Short task: Substitute "Privacy Notice" for "Privacy Policy" in the part of the material that opens with its first line and closes with the line containing "高知ちゃんこ (11, 2490)". Reproduce only those lines, with nothing else changed.

◆ ◆ ◆ ◆

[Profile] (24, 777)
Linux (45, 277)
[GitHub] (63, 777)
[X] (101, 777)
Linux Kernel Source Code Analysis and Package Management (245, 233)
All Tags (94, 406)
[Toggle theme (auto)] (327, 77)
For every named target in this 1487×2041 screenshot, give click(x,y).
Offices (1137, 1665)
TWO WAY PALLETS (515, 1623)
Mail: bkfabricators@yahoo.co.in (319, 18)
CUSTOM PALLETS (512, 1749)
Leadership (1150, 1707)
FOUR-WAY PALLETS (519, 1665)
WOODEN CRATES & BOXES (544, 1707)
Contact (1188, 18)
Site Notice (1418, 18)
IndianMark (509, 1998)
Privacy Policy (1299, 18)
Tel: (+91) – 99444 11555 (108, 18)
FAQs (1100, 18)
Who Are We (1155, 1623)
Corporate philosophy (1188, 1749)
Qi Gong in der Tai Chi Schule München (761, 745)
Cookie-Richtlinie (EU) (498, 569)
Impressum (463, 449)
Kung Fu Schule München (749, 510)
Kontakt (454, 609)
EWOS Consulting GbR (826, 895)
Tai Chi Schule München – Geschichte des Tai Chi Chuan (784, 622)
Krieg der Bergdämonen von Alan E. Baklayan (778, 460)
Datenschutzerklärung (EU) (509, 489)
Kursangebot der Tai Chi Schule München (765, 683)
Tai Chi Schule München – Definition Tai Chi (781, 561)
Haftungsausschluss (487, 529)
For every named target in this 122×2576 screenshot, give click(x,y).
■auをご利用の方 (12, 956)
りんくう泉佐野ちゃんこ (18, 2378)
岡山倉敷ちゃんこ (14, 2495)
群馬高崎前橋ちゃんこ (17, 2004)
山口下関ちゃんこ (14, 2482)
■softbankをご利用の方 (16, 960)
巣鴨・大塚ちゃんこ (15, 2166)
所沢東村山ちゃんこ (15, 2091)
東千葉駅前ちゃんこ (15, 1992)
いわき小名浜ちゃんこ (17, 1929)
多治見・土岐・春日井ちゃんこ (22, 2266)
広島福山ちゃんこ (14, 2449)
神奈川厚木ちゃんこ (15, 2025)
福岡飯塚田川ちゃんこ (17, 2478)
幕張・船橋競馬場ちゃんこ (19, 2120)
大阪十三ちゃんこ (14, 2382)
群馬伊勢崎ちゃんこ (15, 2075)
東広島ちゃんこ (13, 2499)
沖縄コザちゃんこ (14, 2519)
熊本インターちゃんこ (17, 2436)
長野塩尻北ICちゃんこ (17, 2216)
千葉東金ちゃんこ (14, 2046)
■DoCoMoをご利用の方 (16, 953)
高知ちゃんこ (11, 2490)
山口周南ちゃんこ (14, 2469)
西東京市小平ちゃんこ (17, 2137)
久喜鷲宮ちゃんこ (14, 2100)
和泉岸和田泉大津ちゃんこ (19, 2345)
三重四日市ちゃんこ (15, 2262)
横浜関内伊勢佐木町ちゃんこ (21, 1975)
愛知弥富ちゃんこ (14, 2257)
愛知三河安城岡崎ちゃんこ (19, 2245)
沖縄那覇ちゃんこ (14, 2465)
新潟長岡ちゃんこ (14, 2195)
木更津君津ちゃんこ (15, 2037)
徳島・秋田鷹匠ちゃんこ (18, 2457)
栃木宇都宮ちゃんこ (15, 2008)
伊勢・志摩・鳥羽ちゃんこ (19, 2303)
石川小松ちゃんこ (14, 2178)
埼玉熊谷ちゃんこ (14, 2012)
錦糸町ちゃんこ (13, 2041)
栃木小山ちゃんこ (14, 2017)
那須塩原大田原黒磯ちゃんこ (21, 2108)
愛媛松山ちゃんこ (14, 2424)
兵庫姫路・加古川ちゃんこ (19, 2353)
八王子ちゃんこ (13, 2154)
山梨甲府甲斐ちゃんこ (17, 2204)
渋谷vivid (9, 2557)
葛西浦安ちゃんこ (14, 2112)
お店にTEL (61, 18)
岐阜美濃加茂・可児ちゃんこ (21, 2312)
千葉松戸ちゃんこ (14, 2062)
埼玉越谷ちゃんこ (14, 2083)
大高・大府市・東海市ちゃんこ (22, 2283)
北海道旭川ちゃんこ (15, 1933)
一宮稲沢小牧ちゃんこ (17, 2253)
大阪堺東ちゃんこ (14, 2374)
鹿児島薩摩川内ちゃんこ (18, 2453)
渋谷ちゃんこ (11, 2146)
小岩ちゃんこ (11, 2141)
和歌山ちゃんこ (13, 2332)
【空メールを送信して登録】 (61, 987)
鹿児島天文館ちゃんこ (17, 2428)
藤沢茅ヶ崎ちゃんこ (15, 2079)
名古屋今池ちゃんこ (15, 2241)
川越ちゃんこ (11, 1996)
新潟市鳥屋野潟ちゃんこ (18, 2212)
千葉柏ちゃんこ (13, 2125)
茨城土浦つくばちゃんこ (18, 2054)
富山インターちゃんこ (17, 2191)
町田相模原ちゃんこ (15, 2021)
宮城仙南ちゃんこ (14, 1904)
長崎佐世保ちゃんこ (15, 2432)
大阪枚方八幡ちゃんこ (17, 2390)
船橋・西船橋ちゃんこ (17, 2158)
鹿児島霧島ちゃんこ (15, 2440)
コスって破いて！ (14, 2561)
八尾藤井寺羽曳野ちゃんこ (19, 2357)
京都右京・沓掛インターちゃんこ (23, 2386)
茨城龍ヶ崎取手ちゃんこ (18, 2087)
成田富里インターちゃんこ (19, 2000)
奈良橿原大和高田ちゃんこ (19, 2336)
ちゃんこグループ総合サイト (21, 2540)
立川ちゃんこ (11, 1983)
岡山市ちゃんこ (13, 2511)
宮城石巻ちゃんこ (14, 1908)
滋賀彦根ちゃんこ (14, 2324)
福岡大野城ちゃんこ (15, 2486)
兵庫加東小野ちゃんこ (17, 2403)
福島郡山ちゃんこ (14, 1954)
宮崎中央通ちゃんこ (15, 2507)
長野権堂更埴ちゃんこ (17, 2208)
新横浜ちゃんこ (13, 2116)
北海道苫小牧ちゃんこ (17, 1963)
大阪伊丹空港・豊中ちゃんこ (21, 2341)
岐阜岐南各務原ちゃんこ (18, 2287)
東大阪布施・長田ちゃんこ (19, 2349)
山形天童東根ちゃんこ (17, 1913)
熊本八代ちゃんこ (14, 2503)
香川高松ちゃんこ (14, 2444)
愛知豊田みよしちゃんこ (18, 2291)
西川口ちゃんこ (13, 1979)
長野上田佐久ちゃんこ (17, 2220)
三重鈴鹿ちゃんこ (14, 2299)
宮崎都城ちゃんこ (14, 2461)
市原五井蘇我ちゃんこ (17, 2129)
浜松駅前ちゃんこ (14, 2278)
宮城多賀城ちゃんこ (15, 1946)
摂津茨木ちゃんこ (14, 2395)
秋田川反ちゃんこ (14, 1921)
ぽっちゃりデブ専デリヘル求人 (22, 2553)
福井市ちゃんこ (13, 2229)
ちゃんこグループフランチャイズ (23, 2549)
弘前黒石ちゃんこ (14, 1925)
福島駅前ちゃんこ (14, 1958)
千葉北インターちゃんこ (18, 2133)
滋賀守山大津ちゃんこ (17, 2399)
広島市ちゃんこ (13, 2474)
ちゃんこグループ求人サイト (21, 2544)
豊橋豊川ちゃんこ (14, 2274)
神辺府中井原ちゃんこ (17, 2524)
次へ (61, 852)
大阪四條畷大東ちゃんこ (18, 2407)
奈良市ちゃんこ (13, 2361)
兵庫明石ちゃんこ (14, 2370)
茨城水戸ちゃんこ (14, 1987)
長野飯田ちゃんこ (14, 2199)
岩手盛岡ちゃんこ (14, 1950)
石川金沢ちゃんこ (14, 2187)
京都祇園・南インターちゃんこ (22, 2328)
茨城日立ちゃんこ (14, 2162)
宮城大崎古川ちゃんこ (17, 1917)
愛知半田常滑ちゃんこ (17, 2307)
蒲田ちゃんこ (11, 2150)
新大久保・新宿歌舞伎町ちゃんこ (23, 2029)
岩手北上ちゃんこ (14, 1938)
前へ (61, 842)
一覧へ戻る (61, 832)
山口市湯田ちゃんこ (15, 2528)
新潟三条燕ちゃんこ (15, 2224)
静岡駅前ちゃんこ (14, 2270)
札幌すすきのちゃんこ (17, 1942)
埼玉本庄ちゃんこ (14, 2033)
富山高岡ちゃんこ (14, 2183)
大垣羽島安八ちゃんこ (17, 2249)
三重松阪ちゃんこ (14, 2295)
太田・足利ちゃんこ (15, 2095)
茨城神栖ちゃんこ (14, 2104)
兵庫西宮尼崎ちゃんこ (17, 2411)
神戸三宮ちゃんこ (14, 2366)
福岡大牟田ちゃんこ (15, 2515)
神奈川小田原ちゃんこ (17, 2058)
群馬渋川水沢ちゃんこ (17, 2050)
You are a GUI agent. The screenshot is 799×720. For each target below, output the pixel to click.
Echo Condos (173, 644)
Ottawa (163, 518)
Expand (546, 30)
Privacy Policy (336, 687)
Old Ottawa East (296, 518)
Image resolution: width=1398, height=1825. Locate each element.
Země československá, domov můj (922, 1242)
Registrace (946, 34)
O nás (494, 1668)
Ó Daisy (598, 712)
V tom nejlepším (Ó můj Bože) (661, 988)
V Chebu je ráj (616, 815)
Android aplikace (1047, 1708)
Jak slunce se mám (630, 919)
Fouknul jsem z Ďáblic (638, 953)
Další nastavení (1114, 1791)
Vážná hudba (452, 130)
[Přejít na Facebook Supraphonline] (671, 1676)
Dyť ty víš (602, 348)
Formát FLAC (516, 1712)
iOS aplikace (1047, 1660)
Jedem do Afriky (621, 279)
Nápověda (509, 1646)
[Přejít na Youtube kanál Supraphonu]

◆ ◆ ◆ ◆

Answer to this problem:
[Profile] (24, 777)
Linux (45, 277)
[GitHub] (63, 777)
[X] (101, 777)
Linux Kernel Source Code Analysis and Package Management (245, 233)
All Tags (94, 406)
[Toggle theme (auto)] (327, 77)
For every named target in this 1487×2041 screenshot, give click(x,y).
Offices (1137, 1665)
TWO WAY PALLETS (515, 1623)
Mail: bkfabricators@yahoo.co.in (319, 18)
CUSTOM PALLETS (512, 1749)
Leadership (1150, 1707)
FOUR-WAY PALLETS (519, 1665)
WOODEN CRATES & BOXES (544, 1707)
Contact (1188, 18)
Site Notice (1418, 18)
IndianMark (509, 1998)
Privacy Notice (1299, 18)
Tel: (+91) – 99444 11555 (108, 18)
FAQs (1100, 18)
Who Are We (1155, 1623)
Corporate philosophy (1188, 1749)
Qi Gong in der Tai Chi Schule München (761, 745)
Cookie-Richtlinie (EU) (498, 569)
Impressum (463, 449)
Kung Fu Schule München (749, 510)
Kontakt (454, 609)
EWOS Consulting GbR (826, 895)
Tai Chi Schule München – Geschichte des Tai Chi Chuan (784, 622)
Krieg der Bergdämonen von Alan E. Baklayan (778, 460)
Datenschutzerklärung (EU) (509, 489)
Kursangebot der Tai Chi Schule München (765, 683)
Tai Chi Schule München – Definition Tai Chi (781, 561)
Haftungsausschluss (487, 529)
For every named target in this 122×2576 screenshot, give click(x,y).
■auをご利用の方 (12, 956)
りんくう泉佐野ちゃんこ (18, 2378)
岡山倉敷ちゃんこ (14, 2495)
群馬高崎前橋ちゃんこ (17, 2004)
山口下関ちゃんこ (14, 2482)
■softbankをご利用の方 (16, 960)
巣鴨・大塚ちゃんこ (15, 2166)
所沢東村山ちゃんこ (15, 2091)
東千葉駅前ちゃんこ (15, 1992)
いわき小名浜ちゃんこ (17, 1929)
多治見・土岐・春日井ちゃんこ (22, 2266)
広島福山ちゃんこ (14, 2449)
神奈川厚木ちゃんこ (15, 2025)
福岡飯塚田川ちゃんこ (17, 2478)
幕張・船橋競馬場ちゃんこ (19, 2120)
大阪十三ちゃんこ (14, 2382)
群馬伊勢崎ちゃんこ (15, 2075)
東広島ちゃんこ (13, 2499)
沖縄コザちゃんこ (14, 2519)
熊本インターちゃんこ (17, 2436)
長野塩尻北ICちゃんこ (17, 2216)
千葉東金ちゃんこ (14, 2046)
■DoCoMoをご利用の方 (16, 953)
高知ちゃんこ (11, 2490)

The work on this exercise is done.